In the piece on Ang Lee's Provincetown festival honor, copy word for word the stretch that begins with "But Lee, 61, isn’t" and ends with "mad wok skills.".

Segment Start: SELECTED EXTRACT

Gus Van Sant, Jim Jarmusch, Quentin Tarantino, Darren Aronofsky, David Cronenberg. Those are just some of the names that have come to the Provincetown International Film Festival over the last 17 years to be honored as a Filmmaker on the Edge.
Now comes Ang Lee. Yes, Ang Lee.
The Oscar-winning director of “Life of Pi’’ and “Brokeback Mountain,’’ who uses words like “docile’’ and “reserved’’ to describe himself, is about to join a select group known for being anything but docile and reserved. The very first Filmmaker on the Edge honoree in 1999 was John Waters, who outwardly has about as much in common with Lee as absinthe and apple sauce.
But Lee, 61, isn’t shy when it comes to his craft. He considers himself an outsider, having long ago moved from his native Taiwan to the United States, where his directing career took off in the 1990s with the so-called “Father Knows Best’’ trilogy. Those films — “Pushing Hands,’’ “The Wedding Banquet,’’ the exquisite “Eat Drink Man Woman’’ — broke new ground in their layered exploration of Asian family dynamics, repression, sexuality, and the importance of mad wok skills.

Segment End: SELECTED EXTRACT
Segment Start: RECORDED DATA

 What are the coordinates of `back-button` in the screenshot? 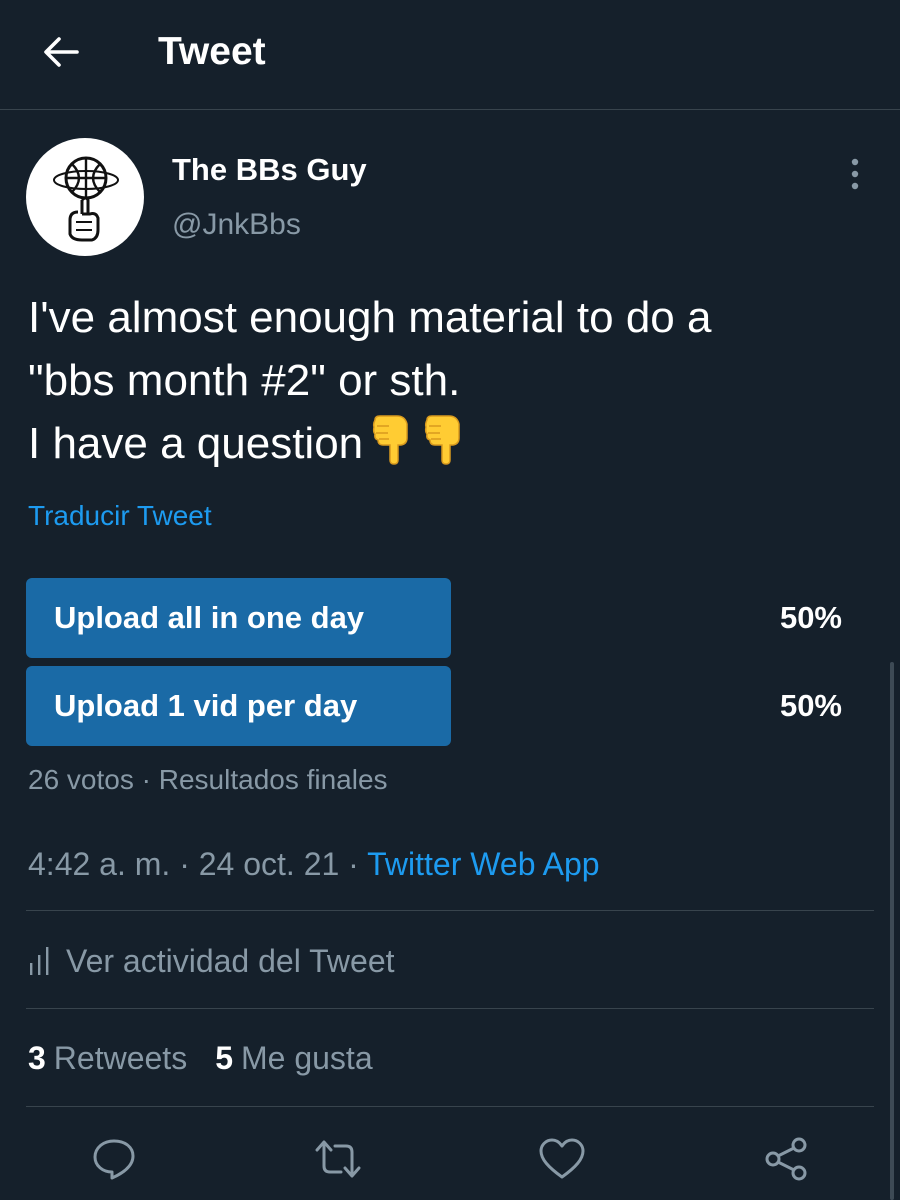 It's located at (61, 52).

Segment End: RECORDED DATA

YOUR RESPONSE
But Lee, 61, isn’t shy when it comes to his craft. He considers himself an outsider, having long ago moved from his native Taiwan to the United States, where his directing career took off in the 1990s with the so-called “Father Knows Best’’ trilogy. Those films — “Pushing Hands,’’ “The Wedding Banquet,’’ the exquisite “Eat Drink Man Woman’’ — broke new ground in their layered exploration of Asian family dynamics, repression, sexuality, and the importance of mad wok skills.